Víctor de Currea-Lugo | 16 de mayo de 2018
No hay víctimas buenas y víctimas malas, ni tampoco víctimas de primera y de segunda clase. Bueno, no debería haberlas, pero la realidad mediática y política muestra otra cosa. Más allá de la condición de víctimas, válida y necesaria, las personas civiles también se posicionan como ciudadanos, frente a los actores armados.
Buena parte de esas dos reivindicaciones, como víctimas y como ciudadanos, se alimenta de una nueva conciencia en la que ayuda el derecho internacional. Fue la Segunda Guerra Mundial la que dio origen al IV Convenio de Ginebra, relativo a los civiles en los conflictos armados. Y desde el genocidio de Ruanda y el desarrollo del derecho internacional, aparece un nuevo reconocimiento a la noción de víctima. Esto llevó a que las víctimas aparecieran en las agendas de los conflictos, lo que no era usual. Es el caso de Guatemala, El Salvador, Ruanda y Sudáfrica.
Eso generó movimientos de víctimas. También vimos organizaciones similares en Argentina, como las Madres de Plaza de Mayo, o en España, donde nacieron varios grupos contra la violencia de ETA. Y su principal herramienta fue, precisamente, los valores de los derechos humanos.
En muchos conflictos, las víctimas y sus organizaciones, en el marco de la acción colectiva de la sociedad civil, ha creado propuestas de paz. Lo hemos visto en Darfur (Sudán), Palestina, Filipinas, Irlanda y Guatemala.
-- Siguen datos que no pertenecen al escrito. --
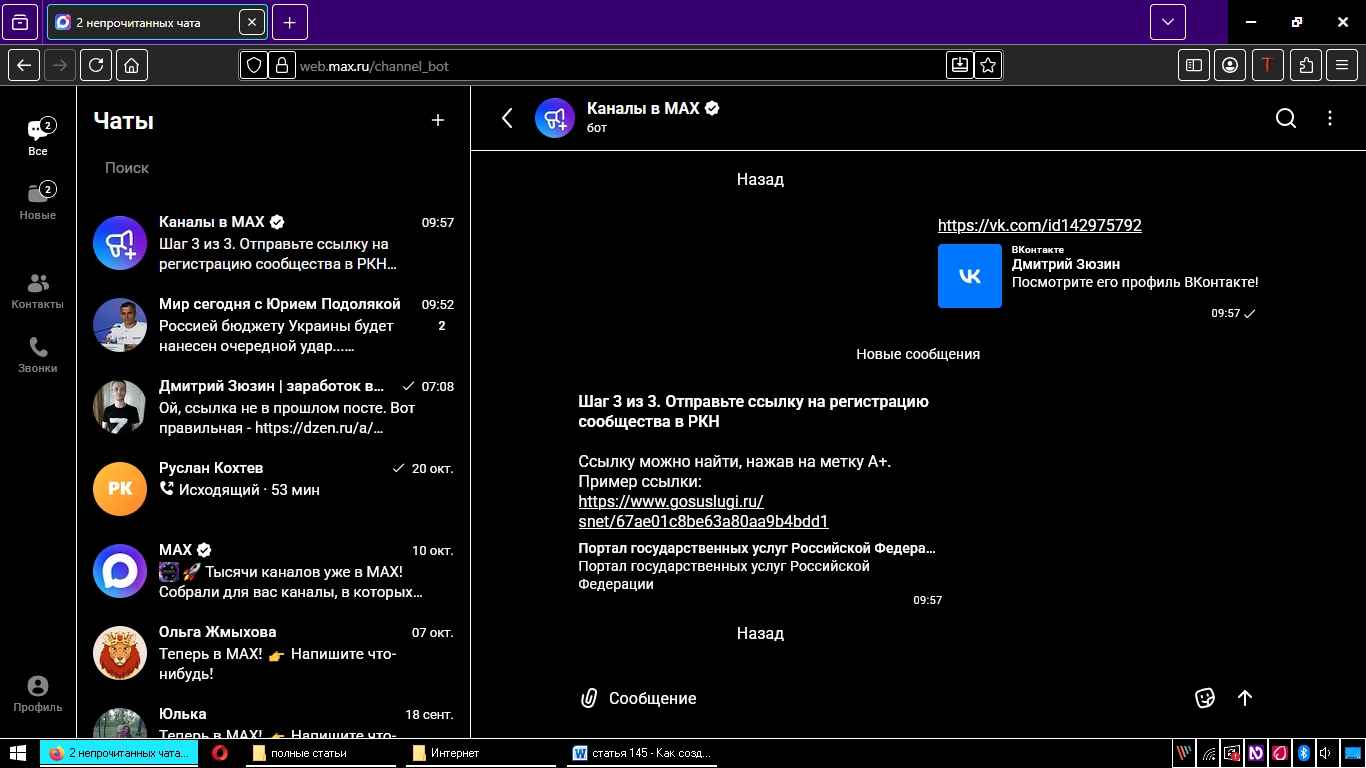Open the three-dot chat options menu
The width and height of the screenshot is (1366, 768).
click(x=1330, y=119)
Pero, hay que decirlo, las partes armadas en la negociación de sus guerras, a veces tienen cierto desdén hacia la sociedad civil y frente a sus propuestas.
Pero más allá de sus propuestas políticas, una de los principales desafíos, tanto de las víctimas como de los ciudadanos, es trascender los mitos y creencias que desvían la responsabilidad de los actores armados y buscan culpabilizar a las víctimas de sus propias desgracias. Ese tipo de nociones, conocidas como violencia cultural, son comunes especialmente en los casos de violencia sexual.
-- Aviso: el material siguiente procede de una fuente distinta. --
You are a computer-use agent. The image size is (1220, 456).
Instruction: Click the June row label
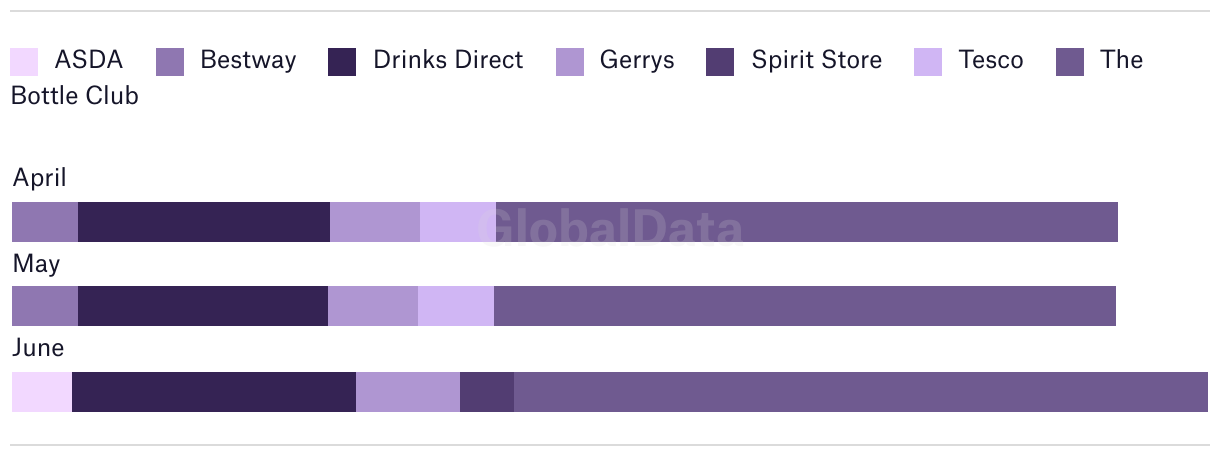38,348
Además, en el reclamo de derechos civiles y políticos, las víctimas son muchas veces presentadas como si fueran, entonces, parte de alguno de los actores armados, como su brazo político y, por tanto, sujeto de ataques. Eso se ha visto en la mayoría de guerras donde la polarización no permite imaginarse que un civil defienda derechos sin estar por ello involucrado en un grupo armado. Esta es una de las constantes en la guerra siria, así como en Afganistán.
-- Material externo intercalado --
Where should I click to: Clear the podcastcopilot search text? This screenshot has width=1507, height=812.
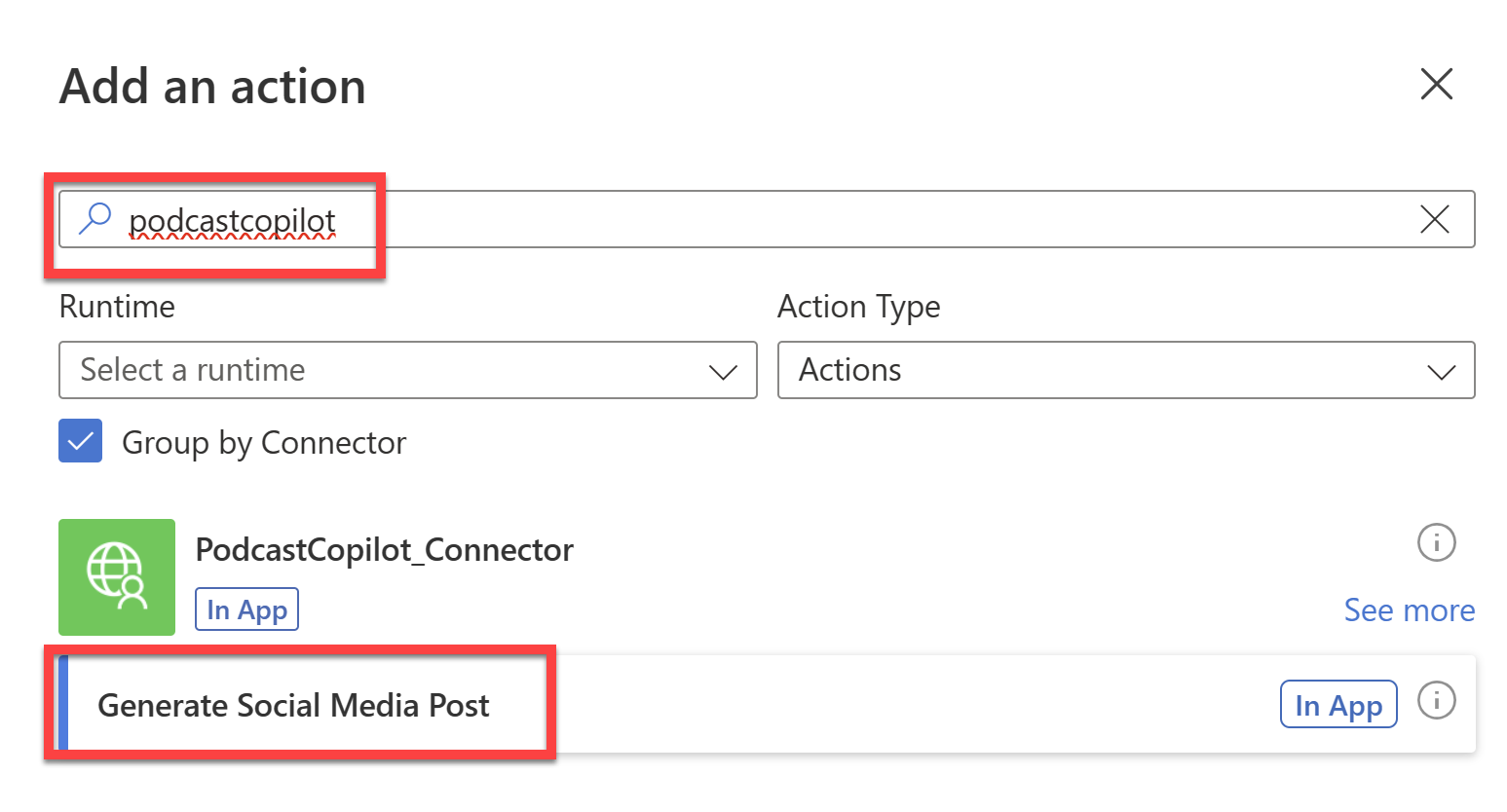click(1434, 219)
En otros conflictos, es interesante la capacidad de comunidades muy pobres y marginadas, para generar su propia voz. Es el caso de los Rohingya en Birmania, y de las comunidades rurales de Darfur. Pero esta voz se enfrenta, muchas veces, con voces externas, ya sea de actores armados o hasta de agentes de cooperación internacional, que tratan de definirle su propia agenda: la políticamente correcta.
En la búsqueda de justicia, las víctimas se han movilizado entorno a mecanismos jurídicos específicos, como en los casos de Sudáfrica y Ruanda, a pesar de las imperfecciones de los dos sistemas. Pero, una enseñanza relevante es que, en ambos casos, la promesa de reparaciones económicas afectó la búsqueda de la verdad.
Finalmente, en muchos casos son las víctimas y las comunidades las que asumen tareas de la construcción de paz que los actores firman, tales como la reparación simbólica, la búsqueda de desaparecidos o la exploración en espacios internacionales de la justicia debida.
Los casos de Filipinas, Irlanda y Guatemala, entre otros, muestran que sí es posible construir desde la ciudadanía; pero los mismos también muestran las limitaciones que enfrentan, la estigmatización, las limitaciones en su participación, el verticalismo hacia ellos por parte de quienes hacen la guerra.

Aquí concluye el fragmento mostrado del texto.